(Stored data)
※ ※ ※

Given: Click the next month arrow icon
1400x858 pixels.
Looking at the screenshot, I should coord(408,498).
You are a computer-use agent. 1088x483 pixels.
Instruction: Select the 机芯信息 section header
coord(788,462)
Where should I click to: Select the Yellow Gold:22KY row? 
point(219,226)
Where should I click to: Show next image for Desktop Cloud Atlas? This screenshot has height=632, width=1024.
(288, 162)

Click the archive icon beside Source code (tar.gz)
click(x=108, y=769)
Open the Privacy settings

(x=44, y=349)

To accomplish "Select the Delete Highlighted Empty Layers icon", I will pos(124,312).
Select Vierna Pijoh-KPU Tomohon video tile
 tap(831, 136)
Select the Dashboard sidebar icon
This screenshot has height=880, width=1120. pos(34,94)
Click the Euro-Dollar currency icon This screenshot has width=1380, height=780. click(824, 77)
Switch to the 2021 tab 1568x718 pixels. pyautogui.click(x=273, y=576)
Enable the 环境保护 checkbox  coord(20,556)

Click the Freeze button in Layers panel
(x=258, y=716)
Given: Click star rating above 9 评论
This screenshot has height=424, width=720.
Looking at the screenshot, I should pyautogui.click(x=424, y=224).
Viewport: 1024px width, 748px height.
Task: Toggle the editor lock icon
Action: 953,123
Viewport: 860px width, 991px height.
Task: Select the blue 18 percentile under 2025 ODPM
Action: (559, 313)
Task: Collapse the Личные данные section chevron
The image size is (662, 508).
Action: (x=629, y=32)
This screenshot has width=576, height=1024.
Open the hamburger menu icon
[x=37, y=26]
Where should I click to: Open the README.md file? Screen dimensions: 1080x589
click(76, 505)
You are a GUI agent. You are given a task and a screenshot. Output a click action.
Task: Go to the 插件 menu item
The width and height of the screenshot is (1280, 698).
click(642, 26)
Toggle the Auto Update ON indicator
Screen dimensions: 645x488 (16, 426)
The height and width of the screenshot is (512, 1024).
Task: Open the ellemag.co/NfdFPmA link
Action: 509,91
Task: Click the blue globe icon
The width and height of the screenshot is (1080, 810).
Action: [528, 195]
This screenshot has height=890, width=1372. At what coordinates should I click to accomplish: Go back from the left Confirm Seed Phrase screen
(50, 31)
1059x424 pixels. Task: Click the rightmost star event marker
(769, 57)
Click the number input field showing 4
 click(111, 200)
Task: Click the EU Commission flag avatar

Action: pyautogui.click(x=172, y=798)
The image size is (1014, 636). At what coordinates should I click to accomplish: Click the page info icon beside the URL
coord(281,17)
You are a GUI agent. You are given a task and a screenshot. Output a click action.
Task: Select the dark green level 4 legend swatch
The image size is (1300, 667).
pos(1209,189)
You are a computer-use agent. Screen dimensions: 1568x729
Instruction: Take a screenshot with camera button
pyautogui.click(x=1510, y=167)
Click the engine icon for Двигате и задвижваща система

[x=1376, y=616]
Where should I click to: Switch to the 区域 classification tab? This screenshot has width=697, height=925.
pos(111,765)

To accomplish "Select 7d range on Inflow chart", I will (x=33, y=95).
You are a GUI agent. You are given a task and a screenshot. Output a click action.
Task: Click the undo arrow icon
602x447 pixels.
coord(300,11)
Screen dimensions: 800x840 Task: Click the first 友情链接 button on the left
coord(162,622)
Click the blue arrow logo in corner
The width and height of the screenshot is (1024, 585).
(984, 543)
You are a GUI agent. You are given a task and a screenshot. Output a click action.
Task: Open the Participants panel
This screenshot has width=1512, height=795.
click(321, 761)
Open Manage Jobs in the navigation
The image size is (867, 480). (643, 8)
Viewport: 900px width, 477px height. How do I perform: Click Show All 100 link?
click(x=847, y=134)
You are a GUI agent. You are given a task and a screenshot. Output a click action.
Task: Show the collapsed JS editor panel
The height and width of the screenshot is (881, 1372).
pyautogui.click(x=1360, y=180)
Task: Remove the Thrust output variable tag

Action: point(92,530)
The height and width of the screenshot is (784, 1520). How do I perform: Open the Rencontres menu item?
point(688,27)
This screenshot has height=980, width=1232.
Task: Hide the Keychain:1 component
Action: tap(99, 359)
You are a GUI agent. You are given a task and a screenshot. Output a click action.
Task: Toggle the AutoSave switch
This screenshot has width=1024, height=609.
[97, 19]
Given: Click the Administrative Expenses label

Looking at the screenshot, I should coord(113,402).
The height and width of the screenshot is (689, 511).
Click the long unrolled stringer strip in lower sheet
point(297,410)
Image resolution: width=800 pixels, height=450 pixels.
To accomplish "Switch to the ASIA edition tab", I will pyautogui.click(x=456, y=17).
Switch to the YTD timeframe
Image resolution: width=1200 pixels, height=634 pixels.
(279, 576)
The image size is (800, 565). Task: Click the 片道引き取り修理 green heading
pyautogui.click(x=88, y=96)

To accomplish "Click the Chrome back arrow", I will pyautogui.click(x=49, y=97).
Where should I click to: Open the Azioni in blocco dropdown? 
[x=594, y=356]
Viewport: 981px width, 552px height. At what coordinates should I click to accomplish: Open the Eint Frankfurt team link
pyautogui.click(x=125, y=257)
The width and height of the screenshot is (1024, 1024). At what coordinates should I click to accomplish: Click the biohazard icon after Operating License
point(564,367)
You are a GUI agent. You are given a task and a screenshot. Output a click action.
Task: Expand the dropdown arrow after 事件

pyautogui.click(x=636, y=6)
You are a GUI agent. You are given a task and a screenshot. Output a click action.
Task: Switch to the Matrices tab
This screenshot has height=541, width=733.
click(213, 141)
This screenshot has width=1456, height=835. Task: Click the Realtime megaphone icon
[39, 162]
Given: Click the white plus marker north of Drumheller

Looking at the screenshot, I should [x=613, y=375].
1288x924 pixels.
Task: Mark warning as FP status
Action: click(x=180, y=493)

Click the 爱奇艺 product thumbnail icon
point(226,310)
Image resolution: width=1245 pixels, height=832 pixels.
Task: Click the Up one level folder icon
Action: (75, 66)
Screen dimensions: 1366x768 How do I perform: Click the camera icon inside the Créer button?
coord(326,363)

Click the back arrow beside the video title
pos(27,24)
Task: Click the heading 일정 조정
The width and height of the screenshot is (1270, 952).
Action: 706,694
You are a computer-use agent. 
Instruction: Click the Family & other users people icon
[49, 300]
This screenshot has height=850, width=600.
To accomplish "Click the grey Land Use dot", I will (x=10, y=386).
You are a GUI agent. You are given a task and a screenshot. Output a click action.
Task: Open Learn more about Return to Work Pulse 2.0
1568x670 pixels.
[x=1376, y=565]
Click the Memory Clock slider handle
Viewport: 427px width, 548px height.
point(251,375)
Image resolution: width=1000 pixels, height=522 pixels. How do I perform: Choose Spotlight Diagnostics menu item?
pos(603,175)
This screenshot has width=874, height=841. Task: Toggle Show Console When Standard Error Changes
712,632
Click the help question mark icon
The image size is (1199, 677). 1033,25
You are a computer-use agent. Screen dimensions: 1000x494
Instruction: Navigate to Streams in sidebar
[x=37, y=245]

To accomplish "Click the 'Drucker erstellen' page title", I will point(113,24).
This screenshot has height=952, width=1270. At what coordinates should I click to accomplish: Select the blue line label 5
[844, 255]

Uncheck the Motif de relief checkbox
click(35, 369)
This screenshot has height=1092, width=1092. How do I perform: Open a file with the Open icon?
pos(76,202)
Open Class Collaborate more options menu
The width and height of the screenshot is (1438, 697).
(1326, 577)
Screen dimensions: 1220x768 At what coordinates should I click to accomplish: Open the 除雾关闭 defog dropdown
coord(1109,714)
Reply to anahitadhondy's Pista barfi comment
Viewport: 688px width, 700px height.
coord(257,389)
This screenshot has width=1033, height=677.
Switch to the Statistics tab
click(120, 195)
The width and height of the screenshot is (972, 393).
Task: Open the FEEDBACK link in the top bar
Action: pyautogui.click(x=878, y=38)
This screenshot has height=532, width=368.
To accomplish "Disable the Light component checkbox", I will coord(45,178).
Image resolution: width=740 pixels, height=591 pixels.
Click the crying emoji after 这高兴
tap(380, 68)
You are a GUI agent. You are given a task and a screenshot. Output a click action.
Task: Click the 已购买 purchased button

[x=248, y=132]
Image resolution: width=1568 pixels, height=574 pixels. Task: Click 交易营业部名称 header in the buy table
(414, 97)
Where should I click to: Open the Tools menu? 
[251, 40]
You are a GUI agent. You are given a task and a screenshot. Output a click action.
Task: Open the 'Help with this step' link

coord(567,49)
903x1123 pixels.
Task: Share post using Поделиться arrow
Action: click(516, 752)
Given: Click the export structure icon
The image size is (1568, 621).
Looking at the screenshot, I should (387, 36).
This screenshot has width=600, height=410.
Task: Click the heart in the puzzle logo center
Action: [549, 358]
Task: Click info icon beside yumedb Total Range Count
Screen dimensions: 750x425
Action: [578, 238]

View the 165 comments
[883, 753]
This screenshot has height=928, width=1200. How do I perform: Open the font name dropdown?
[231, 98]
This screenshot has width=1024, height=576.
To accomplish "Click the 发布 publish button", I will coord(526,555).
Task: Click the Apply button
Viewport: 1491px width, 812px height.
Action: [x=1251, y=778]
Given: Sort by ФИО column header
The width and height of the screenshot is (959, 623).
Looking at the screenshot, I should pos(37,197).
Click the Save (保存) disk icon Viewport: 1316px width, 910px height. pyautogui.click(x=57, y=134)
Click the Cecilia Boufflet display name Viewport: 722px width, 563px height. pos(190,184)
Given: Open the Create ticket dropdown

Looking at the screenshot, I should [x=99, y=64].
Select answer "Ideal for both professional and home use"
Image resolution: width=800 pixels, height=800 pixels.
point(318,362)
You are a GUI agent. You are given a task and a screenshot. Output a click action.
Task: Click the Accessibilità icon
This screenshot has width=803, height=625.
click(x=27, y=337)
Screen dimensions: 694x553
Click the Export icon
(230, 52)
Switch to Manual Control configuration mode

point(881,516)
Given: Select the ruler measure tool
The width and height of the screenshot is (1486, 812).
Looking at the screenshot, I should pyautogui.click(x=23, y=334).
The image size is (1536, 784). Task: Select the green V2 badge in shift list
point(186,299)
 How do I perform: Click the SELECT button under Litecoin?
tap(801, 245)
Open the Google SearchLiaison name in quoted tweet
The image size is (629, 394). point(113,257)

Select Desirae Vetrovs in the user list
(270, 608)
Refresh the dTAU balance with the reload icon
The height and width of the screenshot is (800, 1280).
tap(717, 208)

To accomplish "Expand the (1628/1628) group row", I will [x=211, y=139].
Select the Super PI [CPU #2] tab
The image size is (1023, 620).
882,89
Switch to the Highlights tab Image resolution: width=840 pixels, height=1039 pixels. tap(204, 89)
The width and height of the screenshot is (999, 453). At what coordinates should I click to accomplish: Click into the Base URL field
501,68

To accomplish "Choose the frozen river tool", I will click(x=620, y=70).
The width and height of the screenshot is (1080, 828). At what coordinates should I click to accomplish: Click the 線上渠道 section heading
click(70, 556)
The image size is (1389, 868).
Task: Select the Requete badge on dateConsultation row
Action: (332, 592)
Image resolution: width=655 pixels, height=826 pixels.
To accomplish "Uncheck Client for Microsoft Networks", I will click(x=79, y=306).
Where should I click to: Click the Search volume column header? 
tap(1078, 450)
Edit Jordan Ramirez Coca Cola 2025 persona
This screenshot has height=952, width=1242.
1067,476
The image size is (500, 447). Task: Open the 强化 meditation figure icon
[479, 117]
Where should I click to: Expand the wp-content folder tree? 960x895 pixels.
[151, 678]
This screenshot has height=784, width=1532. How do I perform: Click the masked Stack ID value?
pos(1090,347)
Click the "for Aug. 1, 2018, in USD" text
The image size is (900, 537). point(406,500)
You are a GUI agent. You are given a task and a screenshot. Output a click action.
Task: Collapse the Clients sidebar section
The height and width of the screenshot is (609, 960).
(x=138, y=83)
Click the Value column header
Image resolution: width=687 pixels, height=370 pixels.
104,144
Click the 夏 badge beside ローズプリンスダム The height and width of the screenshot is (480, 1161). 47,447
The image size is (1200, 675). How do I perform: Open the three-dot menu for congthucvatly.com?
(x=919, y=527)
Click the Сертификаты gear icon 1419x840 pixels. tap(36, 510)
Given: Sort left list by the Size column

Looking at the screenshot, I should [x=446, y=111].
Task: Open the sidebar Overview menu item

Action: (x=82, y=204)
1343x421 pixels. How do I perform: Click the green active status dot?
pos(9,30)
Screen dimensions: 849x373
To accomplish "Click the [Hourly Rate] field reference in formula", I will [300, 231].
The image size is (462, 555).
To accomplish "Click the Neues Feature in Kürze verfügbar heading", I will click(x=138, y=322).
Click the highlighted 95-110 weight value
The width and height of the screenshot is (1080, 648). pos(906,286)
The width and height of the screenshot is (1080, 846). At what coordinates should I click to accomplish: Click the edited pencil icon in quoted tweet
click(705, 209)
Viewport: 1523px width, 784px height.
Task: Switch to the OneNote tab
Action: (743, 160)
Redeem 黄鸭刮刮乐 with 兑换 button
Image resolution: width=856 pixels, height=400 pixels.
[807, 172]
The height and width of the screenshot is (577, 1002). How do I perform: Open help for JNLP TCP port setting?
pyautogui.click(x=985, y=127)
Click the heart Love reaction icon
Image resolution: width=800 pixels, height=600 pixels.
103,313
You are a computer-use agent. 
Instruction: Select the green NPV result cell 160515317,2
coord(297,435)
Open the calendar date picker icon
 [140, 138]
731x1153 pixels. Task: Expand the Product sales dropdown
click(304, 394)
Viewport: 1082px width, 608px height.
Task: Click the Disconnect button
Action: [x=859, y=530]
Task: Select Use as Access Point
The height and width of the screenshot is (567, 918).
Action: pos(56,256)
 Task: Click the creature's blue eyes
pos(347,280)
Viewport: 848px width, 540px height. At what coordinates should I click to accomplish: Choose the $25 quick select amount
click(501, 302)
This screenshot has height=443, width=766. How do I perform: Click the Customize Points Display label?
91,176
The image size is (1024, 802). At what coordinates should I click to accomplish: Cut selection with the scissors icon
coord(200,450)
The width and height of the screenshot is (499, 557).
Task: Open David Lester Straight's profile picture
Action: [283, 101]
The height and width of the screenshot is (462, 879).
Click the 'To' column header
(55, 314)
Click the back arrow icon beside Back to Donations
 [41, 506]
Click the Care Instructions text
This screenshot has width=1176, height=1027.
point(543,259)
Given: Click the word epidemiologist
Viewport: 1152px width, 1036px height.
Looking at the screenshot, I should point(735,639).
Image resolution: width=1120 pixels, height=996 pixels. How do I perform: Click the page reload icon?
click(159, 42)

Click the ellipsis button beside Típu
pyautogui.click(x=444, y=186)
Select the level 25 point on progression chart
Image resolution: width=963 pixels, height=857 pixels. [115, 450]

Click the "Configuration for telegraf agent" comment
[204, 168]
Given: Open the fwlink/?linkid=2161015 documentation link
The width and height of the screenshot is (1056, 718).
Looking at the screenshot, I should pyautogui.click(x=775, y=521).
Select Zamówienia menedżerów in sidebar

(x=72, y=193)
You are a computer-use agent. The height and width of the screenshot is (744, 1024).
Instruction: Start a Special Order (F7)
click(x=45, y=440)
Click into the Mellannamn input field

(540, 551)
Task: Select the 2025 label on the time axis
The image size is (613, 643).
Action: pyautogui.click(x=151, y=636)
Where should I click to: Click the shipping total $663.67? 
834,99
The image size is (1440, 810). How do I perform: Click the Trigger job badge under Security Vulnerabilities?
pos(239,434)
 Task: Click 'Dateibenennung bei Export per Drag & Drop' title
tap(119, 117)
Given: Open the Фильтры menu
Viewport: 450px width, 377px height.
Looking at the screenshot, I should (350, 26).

※ ※ ※

## EXERCISE:
Could you return the lines in the entries above that contain "computer"?

## WRITTEN ANSWER:
You are a computer-use agent. 1088x483 pixels.
You are a computer-use agent. Screen dimensions: 1568x729
You are a computer-use agent. 
You are a computer-use agent. Screen dimensions: 1000x494
You are a computer-use agent. 
You are a computer-use agent. The height and width of the screenshot is (744, 1024).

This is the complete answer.